Still, she loved it. It was home, and a home was what she most desperately needed after her mother died.
It wasn’t a shock, her mother’s early death. No one survived long drinking as much alcohol as she did. But her death had left Jenna, at eighteen years old, with no one, not a single soul in the world to call family. Once her father vanished when she was ten, her mother had adamantly refused to even speak his name.
Jenna had only the most fleeting memories of him. Tall and dark, handsome, somber, mysterious. And the memory of his smell was burned into her mind. He carried the cool scent of night on his skin no matter the time of day.
Her mother had no siblings, her grandparents were long dead...there was simply no one.
College was out of the question. Her mother left her with no money, nothing other than an upside-down mortgage on a small bungalow in the Valley, a few pieces of jewelry, and furniture bought from a secondhand store. Jenna sold it all and used what little money she had left as a down payment on her first month’s rent on this apartment.
She’d made her way. And knowing she could survive alone, after the chaos of her childhood, after all the unanswered questions about why she was so different from everyone else, there was nothing she would allow herself to be afraid of.
Except, maybe, what happened today. Which she wasn’t thinking about.
“Yoo-hoo, Jeennnaaaaa! It’s your fairy godmother!”
Jenna smiled and opened her eyes to the singsong warbling of her neighbor, Mrs. Colfax, calling through the open patio door.
“In here!” Jenna shouted, then hauled herself out of the bath. Bubbles slid in languorous sheets down her naked body. She set her glass of champagne down on the counter and wrapped herself in the lush white embrace of a Turkish cotton towel.
Two short raps on the thin bathroom door, then the elegantly coiffed blonde head of Mrs. Colfax popped through.
“You’re taking a bath? In this heat? My dear, are you mad?” Mrs. Colfax asked, one perfectly arched eyebrow raised.
She’d been an actress in her youth, beautiful though not particularly talented, and retained both the elocution and melodrama of the theater in her speech.

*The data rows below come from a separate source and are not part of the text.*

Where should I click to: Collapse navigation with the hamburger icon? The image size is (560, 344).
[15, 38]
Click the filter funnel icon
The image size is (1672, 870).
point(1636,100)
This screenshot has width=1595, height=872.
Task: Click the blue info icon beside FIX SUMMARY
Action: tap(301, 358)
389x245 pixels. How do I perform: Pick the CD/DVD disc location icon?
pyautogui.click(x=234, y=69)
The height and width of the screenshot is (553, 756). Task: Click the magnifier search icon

“That is debatable,” Jenna said. She gestured toward the fizzing champagne. “But I have a headache, so I thought a bath and a little bubbly would help.”

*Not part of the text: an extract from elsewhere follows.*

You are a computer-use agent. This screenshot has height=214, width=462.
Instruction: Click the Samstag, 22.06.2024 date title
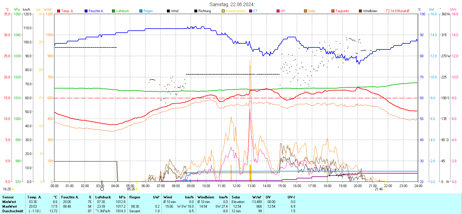tap(231, 4)
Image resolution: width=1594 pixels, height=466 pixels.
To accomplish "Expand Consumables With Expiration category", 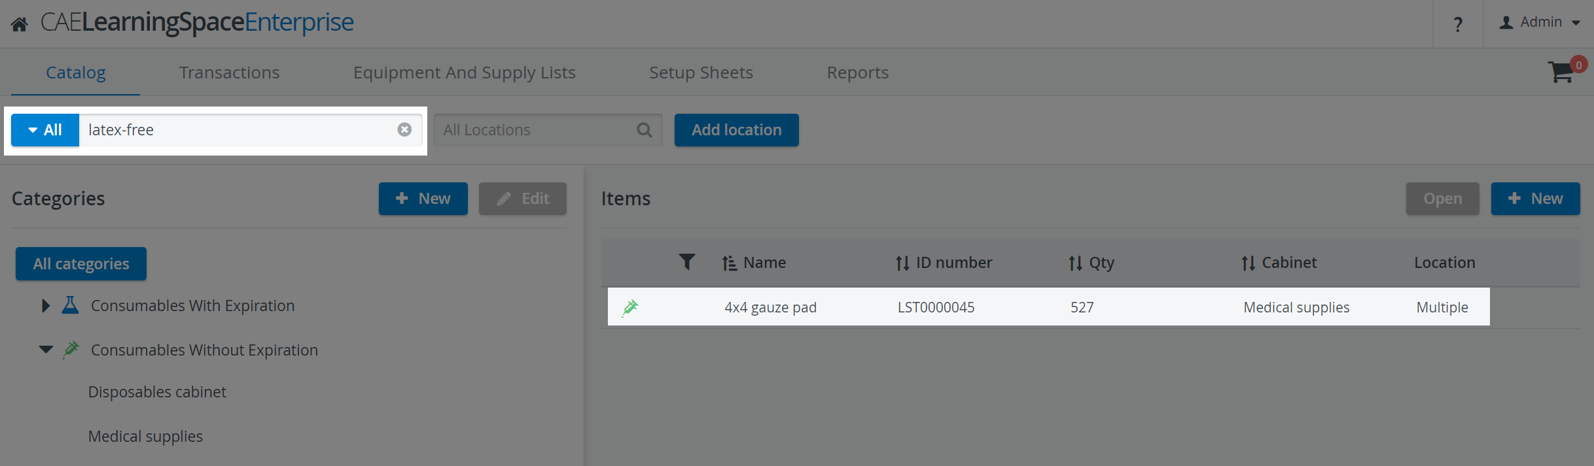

“Ah, yes,” Mrs. Colfax agreed and swung the door open to invade the bathroom with her larger-than-life persona.
She wore one of her signature Chanel suits—this one a powder blue—Valentino patent d’Orsay pumps, a double strand of pearls, and three-hundred-dollar French perfume that smelled of rare orchids and sex. She had seduced, wed, and divorced a succession of wealthy men and made efficient use of them—and of their money. She lived in a sprawling, modern mansion next door that towered over Jenna’s tiny apartment complex like a glass Goliath.

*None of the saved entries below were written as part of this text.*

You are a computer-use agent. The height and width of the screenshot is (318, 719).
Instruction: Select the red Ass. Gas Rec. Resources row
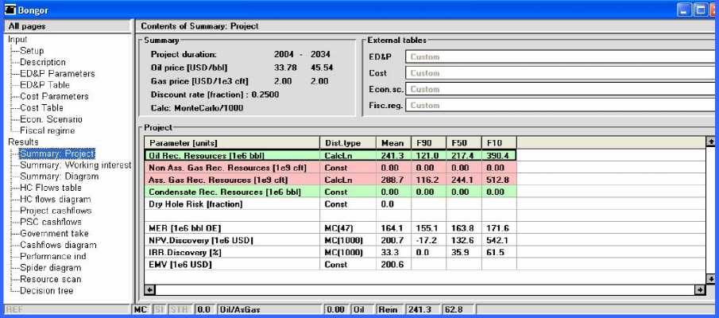click(231, 180)
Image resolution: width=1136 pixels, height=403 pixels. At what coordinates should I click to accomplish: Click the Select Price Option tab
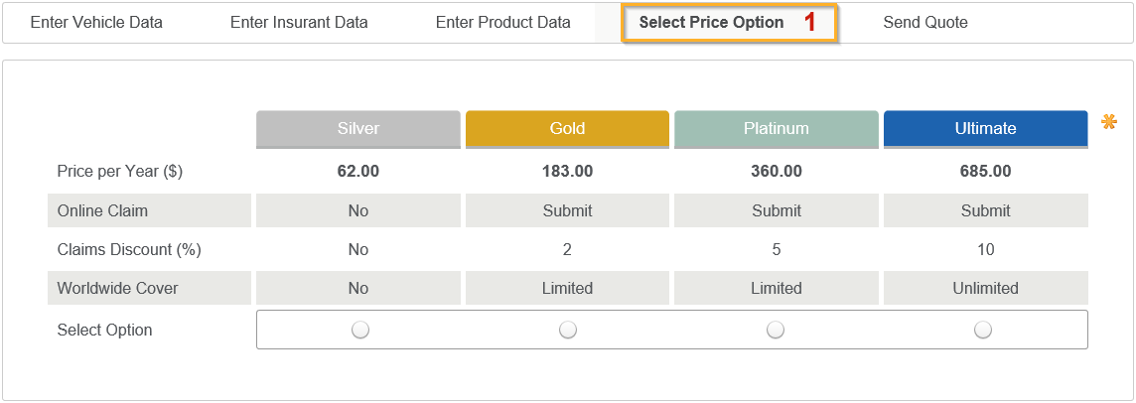pos(711,23)
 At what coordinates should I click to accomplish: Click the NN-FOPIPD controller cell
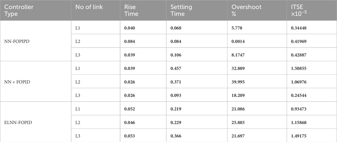point(17,41)
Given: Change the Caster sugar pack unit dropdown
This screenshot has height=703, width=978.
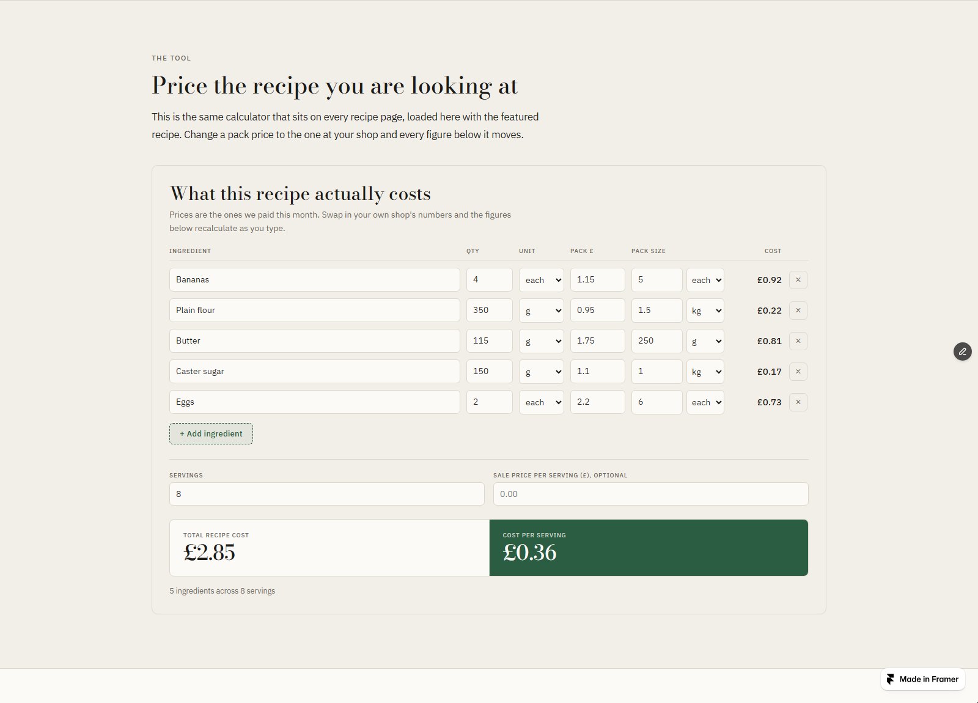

“Cristal will do wonders for one’s level of happiness and good health,” Mrs. Colfax added. “I’m glad to see you developing a taste for something more refined than that hideous whole milk you drink.”
Jenna reached for another towel to wrap around her head. “You realize there’s a reason they say milk does a body good, right? Besides, it’s more affordable than champagne. Especially the ones you drink.”
“Having money for French champagne is far more important than having money for the rent, my dear, never forget that,” Mrs. Colfax shot back. “By the way, I ordered the filet from Boa for dinner, darling, I hope you don’t mind. I’ll be in New York for your birthday next week and thought we could celebrate tonight, since you don’t have to work?”
Filet mignon, Jenna thought. Heaven on a plate.